The reality is when I heard “Emily Doe’s” letter I thought of myself.
The pain washed over me ten fold. The memories, though fleeting, of the events replay without warning in my mind. I never know what may set them off.
Why didn’t I ever say anything?
Why do 50-90% of rape victims not report a sexual violation? (according to a study at WVU.edu)
The answer lies in the powerful victim’s letter. How “Emily Doe” was treated, how she was poked, prodded and made to relive the horrors of that event. The depth of her emotions, the impact of his acts on herself and her family. The words her perpetrator’s father said in court, “20 minutes of action”, will no doubt linger forever.
That is why a slender, shy 21 year old never said anything. Why she woke up naked in a bed. Lying flat on her stomach, a worn cream sheet tossed over her with no regard. Her head pounding as she scanned the room. An old chair, overflowing with clothes sat tucked under a dormer, a hard wood floor showing signs of neglect, and a carpet too small for the space peaked out from under the wooden bed frame in a futile attempt to hide the signs of age. Slowly she pieced the events of the evening before together.
The last word she remembered slurring was, “NO!”
That horrified girl slinked from the queen bed nestled in the eaves of a mid 1900 white row house with black shutters and metal porch railway. She grabbed her clothes, and stole a glance over her shoulder at the tossed and tangled sheets. Moments flashed in her mind. She remembered dialing the cab, threatening to walk home. The creak of a stair case, an ornate turned oak banister, a dark red worn imitation Persian carpet guiding the way to the top.
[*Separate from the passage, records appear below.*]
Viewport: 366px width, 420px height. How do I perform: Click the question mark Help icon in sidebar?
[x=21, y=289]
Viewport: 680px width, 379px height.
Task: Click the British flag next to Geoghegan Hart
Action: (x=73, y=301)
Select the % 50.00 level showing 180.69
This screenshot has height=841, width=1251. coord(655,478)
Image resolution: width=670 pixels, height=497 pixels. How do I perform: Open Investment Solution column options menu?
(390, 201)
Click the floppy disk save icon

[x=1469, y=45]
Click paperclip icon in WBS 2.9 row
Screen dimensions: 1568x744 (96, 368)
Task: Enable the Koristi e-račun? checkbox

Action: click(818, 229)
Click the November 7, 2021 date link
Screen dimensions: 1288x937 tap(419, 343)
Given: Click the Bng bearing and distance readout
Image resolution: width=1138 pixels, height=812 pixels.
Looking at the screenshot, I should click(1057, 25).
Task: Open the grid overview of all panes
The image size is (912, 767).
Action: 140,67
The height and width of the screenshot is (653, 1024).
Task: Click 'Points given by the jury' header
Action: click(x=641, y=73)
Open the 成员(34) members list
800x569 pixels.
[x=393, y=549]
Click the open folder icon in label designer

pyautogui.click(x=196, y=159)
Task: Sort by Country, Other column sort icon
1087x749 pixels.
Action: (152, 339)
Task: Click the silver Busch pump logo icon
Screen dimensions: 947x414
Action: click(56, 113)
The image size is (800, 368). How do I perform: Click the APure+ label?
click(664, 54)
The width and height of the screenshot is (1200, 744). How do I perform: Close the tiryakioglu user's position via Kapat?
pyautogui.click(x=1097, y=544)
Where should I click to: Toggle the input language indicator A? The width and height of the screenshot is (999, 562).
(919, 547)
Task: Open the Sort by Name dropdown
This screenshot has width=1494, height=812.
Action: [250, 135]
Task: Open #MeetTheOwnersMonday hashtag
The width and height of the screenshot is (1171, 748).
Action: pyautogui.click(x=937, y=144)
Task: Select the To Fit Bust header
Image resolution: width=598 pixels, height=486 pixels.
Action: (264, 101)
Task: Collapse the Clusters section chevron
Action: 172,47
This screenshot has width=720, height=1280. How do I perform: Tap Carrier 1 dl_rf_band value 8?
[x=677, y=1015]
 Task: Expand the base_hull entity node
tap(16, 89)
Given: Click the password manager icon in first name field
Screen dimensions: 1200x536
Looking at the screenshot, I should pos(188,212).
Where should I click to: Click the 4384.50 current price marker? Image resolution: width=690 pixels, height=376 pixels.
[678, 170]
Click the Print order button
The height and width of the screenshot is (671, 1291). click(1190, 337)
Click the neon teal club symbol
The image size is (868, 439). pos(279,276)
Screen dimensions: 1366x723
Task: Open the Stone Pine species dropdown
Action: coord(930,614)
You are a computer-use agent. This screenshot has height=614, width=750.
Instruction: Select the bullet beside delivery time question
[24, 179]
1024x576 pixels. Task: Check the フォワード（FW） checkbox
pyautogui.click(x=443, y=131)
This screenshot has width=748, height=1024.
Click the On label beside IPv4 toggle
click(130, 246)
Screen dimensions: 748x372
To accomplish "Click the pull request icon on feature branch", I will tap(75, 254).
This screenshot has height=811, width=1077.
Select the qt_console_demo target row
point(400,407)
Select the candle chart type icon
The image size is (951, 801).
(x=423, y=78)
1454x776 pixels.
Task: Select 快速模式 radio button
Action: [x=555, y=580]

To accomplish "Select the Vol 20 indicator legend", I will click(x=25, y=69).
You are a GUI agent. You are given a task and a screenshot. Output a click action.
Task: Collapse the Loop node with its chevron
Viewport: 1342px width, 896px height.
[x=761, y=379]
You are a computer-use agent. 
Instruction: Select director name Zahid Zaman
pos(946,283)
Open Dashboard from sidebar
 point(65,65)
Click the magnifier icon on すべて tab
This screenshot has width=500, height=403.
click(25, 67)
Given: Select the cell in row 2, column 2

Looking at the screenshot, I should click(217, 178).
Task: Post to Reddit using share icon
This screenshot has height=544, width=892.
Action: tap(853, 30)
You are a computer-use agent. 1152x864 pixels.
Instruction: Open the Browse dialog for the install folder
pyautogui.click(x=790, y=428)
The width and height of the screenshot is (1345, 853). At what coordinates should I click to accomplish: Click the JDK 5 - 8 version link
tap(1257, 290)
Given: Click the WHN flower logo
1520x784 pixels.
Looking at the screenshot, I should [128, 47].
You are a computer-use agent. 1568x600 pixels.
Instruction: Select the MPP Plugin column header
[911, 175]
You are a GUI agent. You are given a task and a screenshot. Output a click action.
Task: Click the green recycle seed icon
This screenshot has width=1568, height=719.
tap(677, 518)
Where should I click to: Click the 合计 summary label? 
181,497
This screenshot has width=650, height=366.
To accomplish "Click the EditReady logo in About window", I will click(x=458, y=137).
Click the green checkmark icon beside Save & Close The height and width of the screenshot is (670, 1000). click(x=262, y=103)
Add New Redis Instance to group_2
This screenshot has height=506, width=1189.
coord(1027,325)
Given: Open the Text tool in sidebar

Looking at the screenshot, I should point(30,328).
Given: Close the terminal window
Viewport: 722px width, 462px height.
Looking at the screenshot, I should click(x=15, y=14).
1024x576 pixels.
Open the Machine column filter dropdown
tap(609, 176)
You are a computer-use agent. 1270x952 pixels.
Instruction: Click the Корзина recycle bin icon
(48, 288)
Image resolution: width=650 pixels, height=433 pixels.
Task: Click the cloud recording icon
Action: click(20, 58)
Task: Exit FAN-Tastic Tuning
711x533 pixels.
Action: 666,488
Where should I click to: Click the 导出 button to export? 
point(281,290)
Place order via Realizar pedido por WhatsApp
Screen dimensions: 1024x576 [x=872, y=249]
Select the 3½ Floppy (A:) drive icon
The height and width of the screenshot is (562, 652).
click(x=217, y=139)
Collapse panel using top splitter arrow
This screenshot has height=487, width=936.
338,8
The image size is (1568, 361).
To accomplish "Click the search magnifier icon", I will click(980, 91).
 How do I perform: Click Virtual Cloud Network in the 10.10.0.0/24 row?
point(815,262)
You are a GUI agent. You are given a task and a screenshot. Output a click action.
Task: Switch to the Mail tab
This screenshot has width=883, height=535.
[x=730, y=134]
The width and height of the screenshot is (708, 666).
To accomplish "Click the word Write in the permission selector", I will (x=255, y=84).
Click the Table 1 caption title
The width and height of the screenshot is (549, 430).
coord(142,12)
I am that girl and I never said a word.
He got a pass because I was to scared of the judicial system. It was someone else’s word against my own. I knew my past indiscretions and life choices would be paraded out, portraying me in a light I didn’t want shone. I had seen it before. I was eleven years old when Jennifer Levin’s normal lifestyle was ripped to shreds in the mid 1980’s. The Preppy Killer trial. I knew what awaited me, and I couldn’t do it. And now, almost 20 years later nothing has changed.
Brock Turner sees nothing wrong in his actions. His excuse is he had too much to drink. His own father, the person who should lead him towards civility and success, has failed to teach him the most basic tenet of sexuality – Thou Shall Not RAPE.
The sentencing of Brock Turner with consideration to his long term impact by Judge Aaron Persky is an insult to Emily Doe and to all rape victims. Emily Doe represents all of us who have been violated. She eloquently expresses the degradation of rape victims. My heart goes out to Emily Doe. She is a warrior, regardless if she wanted to be one. She stood up for herself, and by doing so stood for all of us that cannot or could not find the strength.
It is time to stop the sexual violation of others. Alcohol is not an excuse. It wasn’t an excuse 20 years ago, and it isn’t today. The judicial system should stand up for those who can not, for those who did not, and for those who will not. We need to fight for all the “Emily Doe’s”, to confront all the “Brock Turners” of the world, and send a message to all the “Judge Aaron Persky’s” that rape is not ok. There are no excuses, and rapists should be prosecuted and held liable to the FULL EXTENT OF THE LAW.
We as a society are better than this. We should be greater than this. We are more than this.